Stored dataset items
+===+

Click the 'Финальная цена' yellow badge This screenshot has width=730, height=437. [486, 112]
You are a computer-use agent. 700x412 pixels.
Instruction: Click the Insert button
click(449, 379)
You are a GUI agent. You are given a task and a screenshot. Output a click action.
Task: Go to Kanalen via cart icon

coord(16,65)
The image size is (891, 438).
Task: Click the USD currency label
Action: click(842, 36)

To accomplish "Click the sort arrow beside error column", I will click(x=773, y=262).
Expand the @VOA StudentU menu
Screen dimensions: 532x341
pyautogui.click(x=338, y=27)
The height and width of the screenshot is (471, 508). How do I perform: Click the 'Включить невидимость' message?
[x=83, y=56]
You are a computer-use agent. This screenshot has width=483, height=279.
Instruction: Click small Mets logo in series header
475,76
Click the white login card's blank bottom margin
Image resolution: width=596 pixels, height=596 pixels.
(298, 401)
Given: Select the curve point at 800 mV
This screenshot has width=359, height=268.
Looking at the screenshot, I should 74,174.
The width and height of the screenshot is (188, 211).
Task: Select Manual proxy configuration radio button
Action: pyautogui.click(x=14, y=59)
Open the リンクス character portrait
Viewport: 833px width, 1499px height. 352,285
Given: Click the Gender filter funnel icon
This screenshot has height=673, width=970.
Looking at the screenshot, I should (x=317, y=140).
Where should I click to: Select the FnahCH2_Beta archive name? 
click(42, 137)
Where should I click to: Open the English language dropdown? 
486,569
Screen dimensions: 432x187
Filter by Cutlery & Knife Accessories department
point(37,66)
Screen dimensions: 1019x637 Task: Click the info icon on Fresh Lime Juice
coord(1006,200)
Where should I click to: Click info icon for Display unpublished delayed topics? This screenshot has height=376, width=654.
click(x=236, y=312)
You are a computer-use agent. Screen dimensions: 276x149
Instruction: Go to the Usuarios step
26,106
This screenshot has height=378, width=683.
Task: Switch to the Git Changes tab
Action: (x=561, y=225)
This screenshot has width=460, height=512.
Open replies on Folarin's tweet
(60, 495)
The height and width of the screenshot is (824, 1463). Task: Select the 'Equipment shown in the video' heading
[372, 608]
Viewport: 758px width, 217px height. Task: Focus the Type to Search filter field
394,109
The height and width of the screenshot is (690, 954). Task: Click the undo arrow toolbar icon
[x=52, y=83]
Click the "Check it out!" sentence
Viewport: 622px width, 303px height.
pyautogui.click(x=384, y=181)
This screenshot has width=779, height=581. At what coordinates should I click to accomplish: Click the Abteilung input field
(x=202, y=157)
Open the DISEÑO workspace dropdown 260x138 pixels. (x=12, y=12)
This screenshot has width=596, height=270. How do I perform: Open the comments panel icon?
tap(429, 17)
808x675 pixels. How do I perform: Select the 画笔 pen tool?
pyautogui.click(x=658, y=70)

+===+

## TASK DIRECTIONS
Count the lines above that contain the word "agent", and give only that number.

## YOUR RESPONSE
4